Hudson was married to his wife, Maggie, for over 70 years until her death in 1996. His status as a supercentenarian was validated by international demographic research organizations, which tracked his status as one of the last remaining American men born before the turn of the 20th century. He passed away peacefully at a healthcare facility in Luverne, Alabama, at the age of 110 years and 256 days.

=== Bernice Madigan ===
Bernice Madigan (née Emerson; July 24, 1899 – January 3, 2015) was born in West Springfield, Massachusetts, and moved to Cheshire when she was six. In 1918, after graduating from Adams High School, she responded to government drives to recruit women into employment during WWI, and moved to Washington, D.C. After the war, she worked as a secretary for the Department of the Treasury and the Veterans Administration.
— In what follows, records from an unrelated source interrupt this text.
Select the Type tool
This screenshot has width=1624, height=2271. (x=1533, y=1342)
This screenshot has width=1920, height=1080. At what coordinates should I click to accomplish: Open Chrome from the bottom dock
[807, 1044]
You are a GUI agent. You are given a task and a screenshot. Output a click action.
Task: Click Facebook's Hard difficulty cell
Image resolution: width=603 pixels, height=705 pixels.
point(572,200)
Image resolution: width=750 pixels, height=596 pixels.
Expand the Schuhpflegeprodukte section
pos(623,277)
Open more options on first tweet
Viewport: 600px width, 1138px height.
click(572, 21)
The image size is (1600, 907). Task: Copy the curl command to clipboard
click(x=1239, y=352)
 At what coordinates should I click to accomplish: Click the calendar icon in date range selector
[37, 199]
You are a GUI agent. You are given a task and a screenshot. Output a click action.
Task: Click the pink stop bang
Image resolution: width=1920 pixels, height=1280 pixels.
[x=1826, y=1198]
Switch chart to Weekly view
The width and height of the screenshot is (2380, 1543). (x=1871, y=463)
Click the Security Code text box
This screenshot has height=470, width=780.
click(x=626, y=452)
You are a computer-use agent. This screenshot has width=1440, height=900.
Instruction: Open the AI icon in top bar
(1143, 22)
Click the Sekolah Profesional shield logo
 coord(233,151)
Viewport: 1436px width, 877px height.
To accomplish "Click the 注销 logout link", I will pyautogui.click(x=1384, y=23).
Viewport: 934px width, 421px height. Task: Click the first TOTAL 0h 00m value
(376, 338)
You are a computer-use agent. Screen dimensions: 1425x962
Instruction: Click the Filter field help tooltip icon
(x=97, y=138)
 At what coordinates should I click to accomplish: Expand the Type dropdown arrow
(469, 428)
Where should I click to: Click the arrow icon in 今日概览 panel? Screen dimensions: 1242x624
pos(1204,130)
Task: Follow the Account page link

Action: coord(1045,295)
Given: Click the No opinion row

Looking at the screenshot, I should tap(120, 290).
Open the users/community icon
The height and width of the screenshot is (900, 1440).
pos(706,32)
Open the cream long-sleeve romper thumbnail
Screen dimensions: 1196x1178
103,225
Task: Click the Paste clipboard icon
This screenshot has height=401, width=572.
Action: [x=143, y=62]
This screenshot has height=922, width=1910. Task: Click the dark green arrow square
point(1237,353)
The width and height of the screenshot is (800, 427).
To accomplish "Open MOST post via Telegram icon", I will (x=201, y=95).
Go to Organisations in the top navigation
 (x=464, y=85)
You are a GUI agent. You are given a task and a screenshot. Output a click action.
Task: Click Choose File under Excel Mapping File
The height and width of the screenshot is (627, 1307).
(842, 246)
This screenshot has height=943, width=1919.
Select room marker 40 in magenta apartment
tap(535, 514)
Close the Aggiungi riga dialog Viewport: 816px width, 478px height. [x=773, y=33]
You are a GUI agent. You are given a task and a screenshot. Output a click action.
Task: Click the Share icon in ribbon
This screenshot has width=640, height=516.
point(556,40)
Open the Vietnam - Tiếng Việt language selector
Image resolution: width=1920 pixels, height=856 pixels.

She married Paul Madigan (d. 1976) in 1925; they lived in the Washington, D.C., area and then in Silver Spring, Maryland. She retired in 1942, after which she volunteered with the church and at nursing homes, playing the piano for residents. She returned to live with family in Massachusetts in 2007. She participated in Boston University School of Medicine's New England Centenarian Study, and was interviewed and filmed by the Center for Aging at the University of Chicago and the ABC World News. She is one of 100 centenarians in The Archon Genomics XPRIZE. She joined social media, with profiles on Facebook and Twitter. Madigan died in her sleep at the age of 115 years and 163 days on January 3, 2015.

=== Evelyn Kozak ===
Eva Chavka Rivka "Evelyn" Kozak (née Jacobson) (August 14, 1899 – June 11, 2013) was an American Jewish supercentenarian, born in New York City to Isaac and Kate Jacobson, who fled from the Russian Empire, and the oldest verified Jewish person in history from November 6, 2012, 12 weeks after turning 113, when she broke fellow German-born American Adelheid Kirschbaum's record of 113 years and 83 days, through until August 27, 2014, when fellow Russian-born American Goldie Steinberg (born October 30, 1900), who was the oldest living Jewish person after her death, broke her record.

Kozak died of a heart attack at a hospital in Brooklyn, New York City, early in the morning of June 11, 2013, barely around a quarter of a day before the oldest living person, 116-year-old Japanese man Jiroemon Kimura (who died 2:08 a.m. the night of June 12, which is 1:08 p.m. the afternoon of June 11 EDT).